* WORK TO BE COMPLETED:
Which of the lines below hold the word "pixel"? Pull each of them out.
Top of PROVIDED INFORMATION
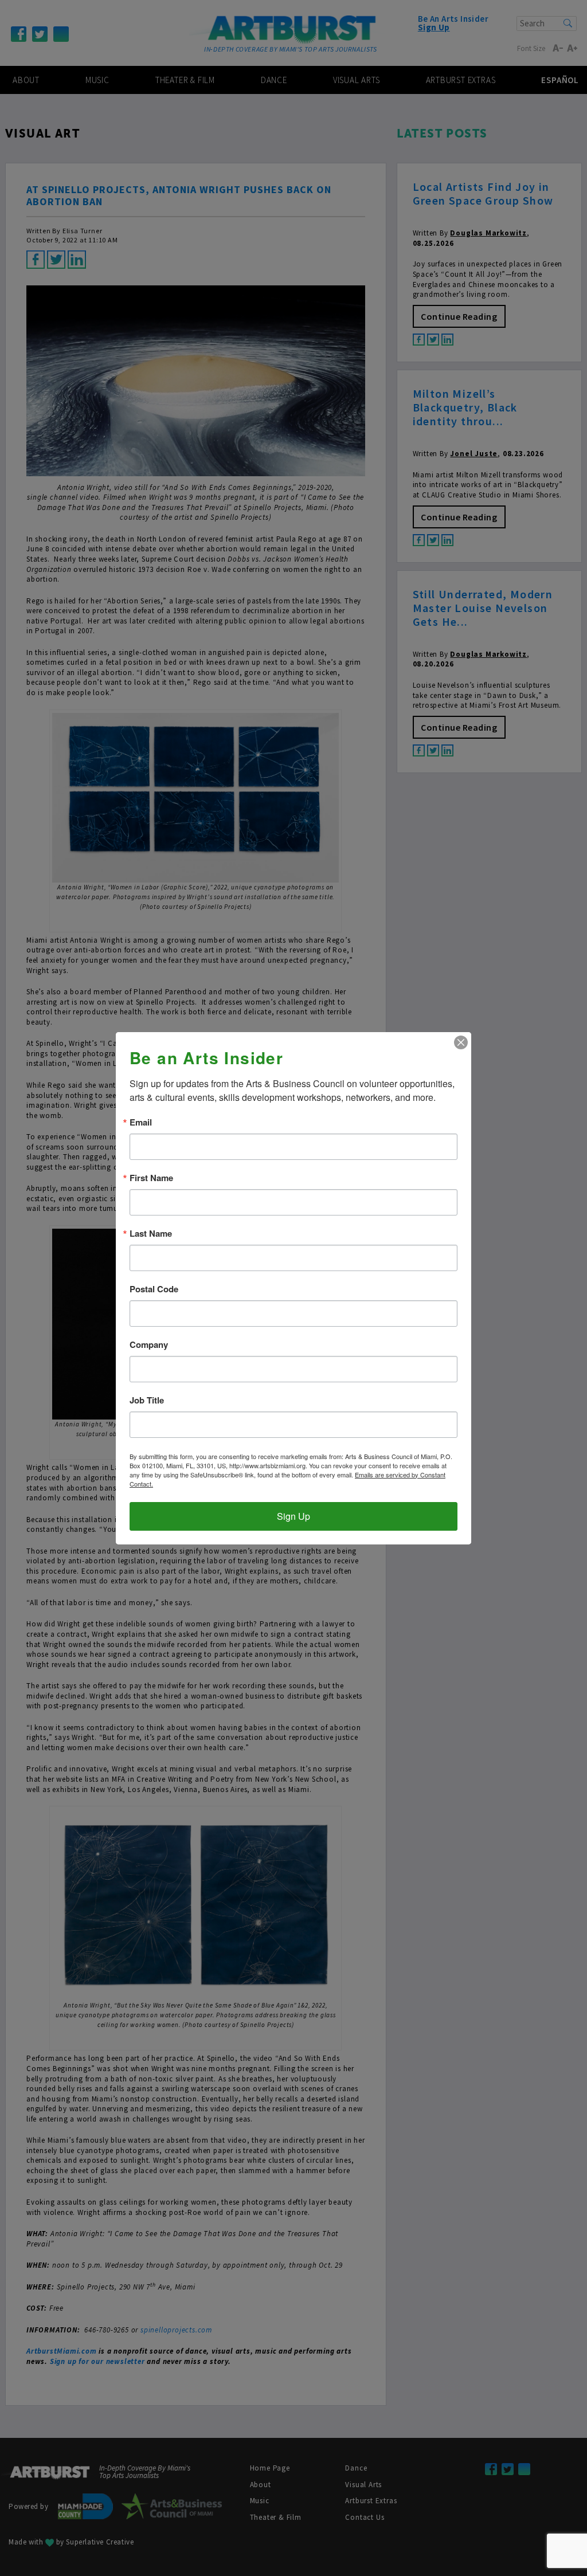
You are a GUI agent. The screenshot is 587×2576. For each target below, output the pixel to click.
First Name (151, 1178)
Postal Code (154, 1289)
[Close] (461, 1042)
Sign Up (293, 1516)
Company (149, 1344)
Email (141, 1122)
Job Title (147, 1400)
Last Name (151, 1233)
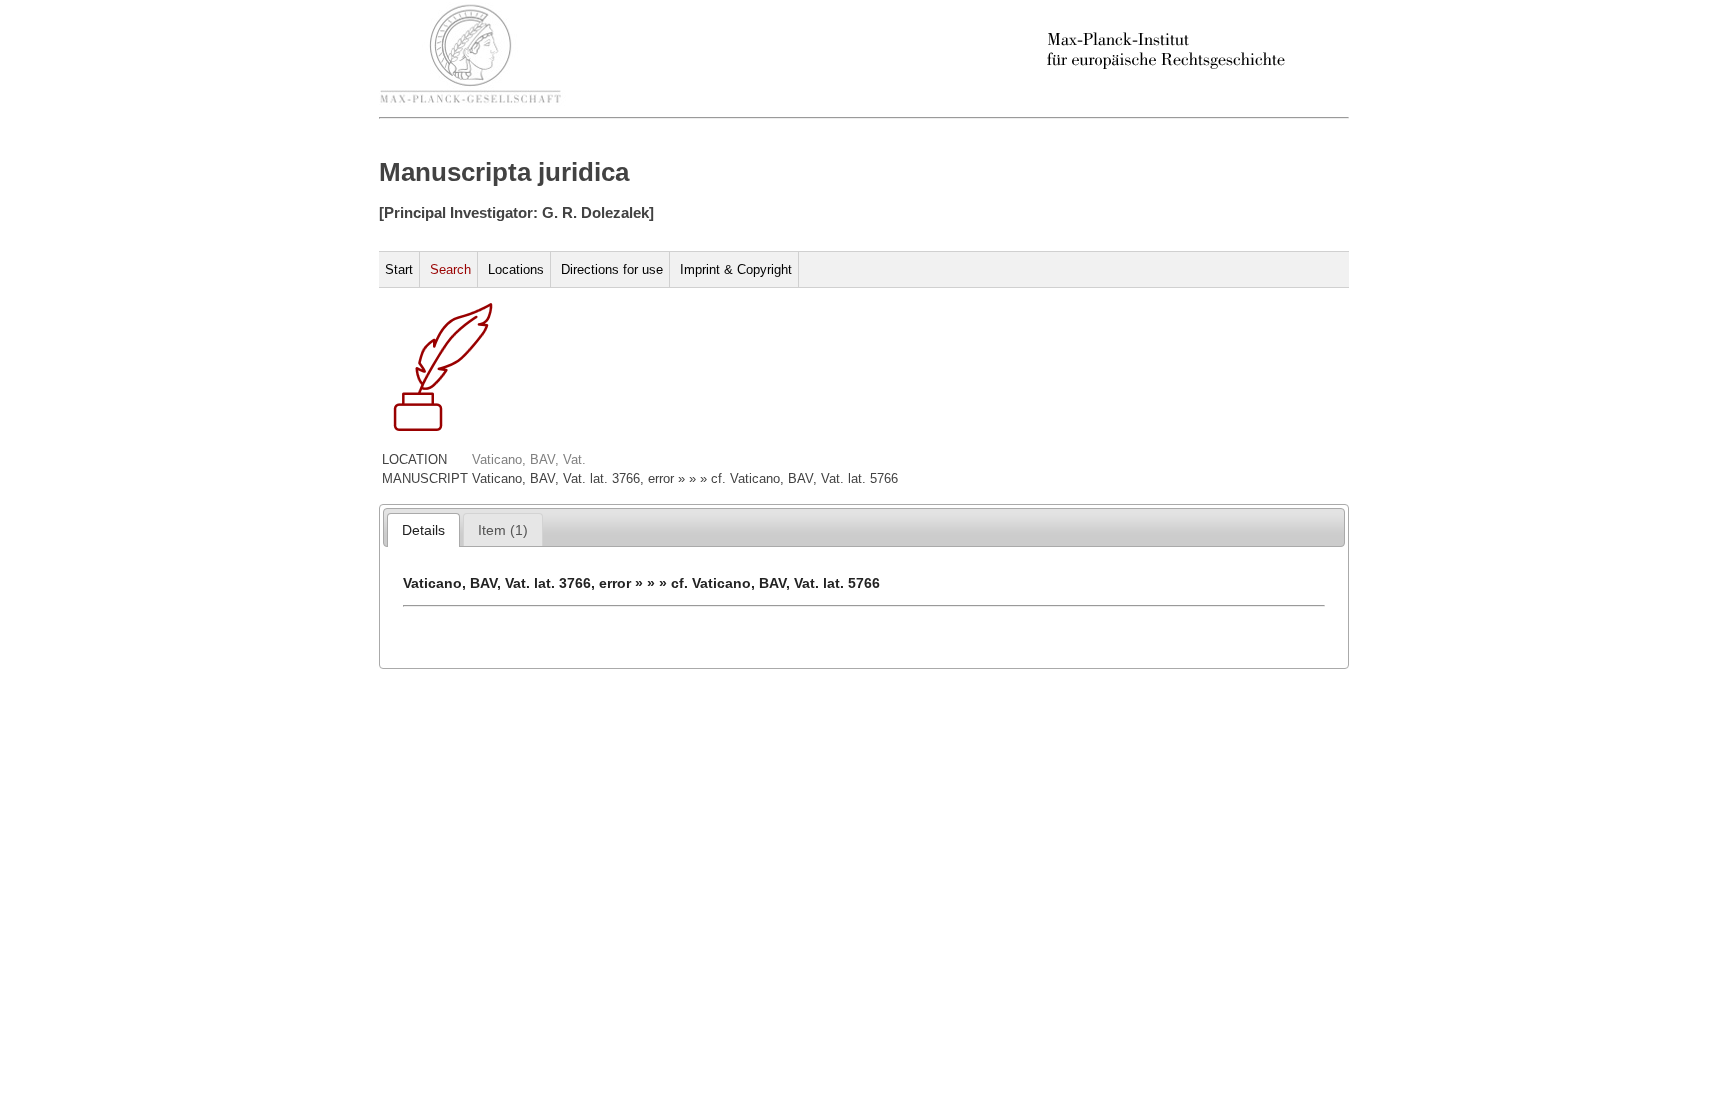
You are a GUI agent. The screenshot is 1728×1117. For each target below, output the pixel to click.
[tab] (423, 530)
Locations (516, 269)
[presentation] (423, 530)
Bottom of PROVIDED INFORMATION
Top of PROVIDED INFORMATION
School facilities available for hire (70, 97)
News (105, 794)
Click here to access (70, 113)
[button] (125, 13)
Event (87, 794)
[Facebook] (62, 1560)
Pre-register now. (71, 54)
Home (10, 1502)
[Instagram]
Bottom of PROVIDED INFORMATION
* ANSWER BOX:
You are a GUI agent. The screenshot is 587×2576. For each target below, output the pixel to click.
You are a GUI agent. The screenshot is 1728×1117. For each target below, output the pixel to click.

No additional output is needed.